Title: | Tensor Switching Networks |

The paper proposes a new network architecture that, like ReLU networks, is conditionally linear. The novelty in the proposed architecture is that the weights that determine which units are active (called activation weights in the paper) are decoupled from the weights that map the input to the output (called analysis weights in the paper). In the proposed architecture, active units copy their full input to the output, while inactive units output zeros. As a consequence of this design, the output of each layer is a tensor, and each successive layer in the network increases the order of the tensor by one. The analysis weights are applied only to the final output. Three different algorithms for training these tensor switching networks are described in the paper. The first derives a kernel function that is equivalent to one or more tensor switching layers that are infinitely wide and have activation weights drawn from a standard normal distribution. Such kernels may be used with small data sets to learn SVMs, and comparisons between the tensor switching kernel and the arccosine kernel (which is the equivalent kernel for deep ReLU networks) provide insights into the differences between tensor switching and ReLU networks.

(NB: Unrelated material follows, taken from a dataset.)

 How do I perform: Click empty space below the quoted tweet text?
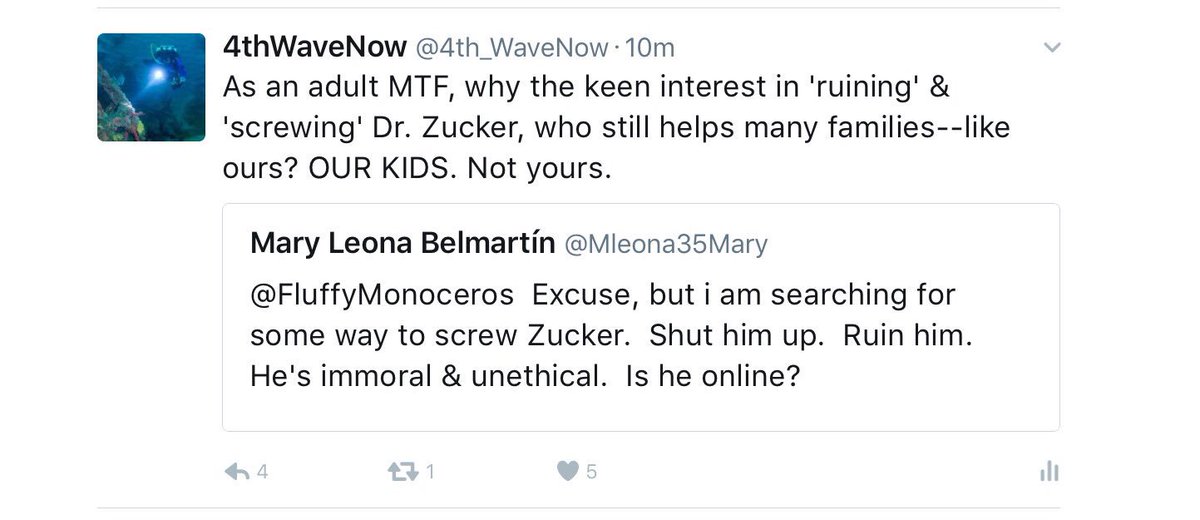(x=640, y=412)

The second training algorithm draws the activation weights randomly from a given distribution and then uses regularized ridge regression to learn the analysis weights using only a single pass over the training data. The third training algorithm introduces introduces a set of auxiliary variables such that the derivatives of the loss with respect to the auxiliary variables serve as proxies for the derivatives of the loss with respect to the unit activation weights, which are zero or undefined everywhere. Experiments on variations of MNIST show that the combination of tensor switching networks and the second training algorithm provide the best performance when learning is done in a single pass over the training data.

This is a creative piece of work, and the provision of three different learning algorithms that work and help provide insights into the proposed tensor switching architecture is impressive. I have only a few minor comments that, if addressed, would improve the paper. Figures 2a, b, and c would be clearer if the x axes were labeled in terms of fractions of pi. Page 7, lines 242-243: "In terms of running time, the SS network enjoys a roughly 8× improvement in wall-clock training speed over the SS network for the 1 layer MLP." Should this be "...the RR network enjoys..."? Page 7, lines 247-248: "the TS net architecture, [which] attains much lower asymptotic training error than the SS net but similar test errors" -- basically, TS networks overfit more than the SS networks. But this isn't a surprise, is it? The TS networks have far more parameters than the SS networks with the same architecture. One way of looking at this is that the TS networks trade off a large number of parameters for ease and speed of training. How were the sizes of the MLPs in the experiments selected? The one-pass training algorithm with ridge regression is somewhat reminiscent of one-pass training using randomized decision trees. The theory developed for randomized decision trees might provide a useful path for theoretical analysis of TS networks with random activation weights.

2-Confident (read it all; understood it all reasonably well)

The paper proposes a new activation function similar to Relu in the sense that only works in the positive range of values. The way it works this new activation function is by-passing the complete previous layer activation (Tensor). The authors derive a equivalent kernel, an inverted back propagation learning and propose experiments under the online learning framework.

This paper is a mixture of things. First of all i do not see any motivation in order to by-pass all the previous layer activations (the same) to next layer, perhaps in order to provide a kind of networks combination in later layers (regular ones). Then i do not see any kind of motivation to introduce an equivalent kernel and use SVM's. The experiments with SVM's used a non-standard partition of MNIST, therefore is difficult to compare with state of the art, is this a tactic? Then the authors proposed a kind of backdrop algorithm (more interesting than the kernel) but finally the paper turns to the online framework where experiments, again, are not comparable with state of the art online learning datasets. This idea could have some interest but authors should use standar evaluation with standard corpus.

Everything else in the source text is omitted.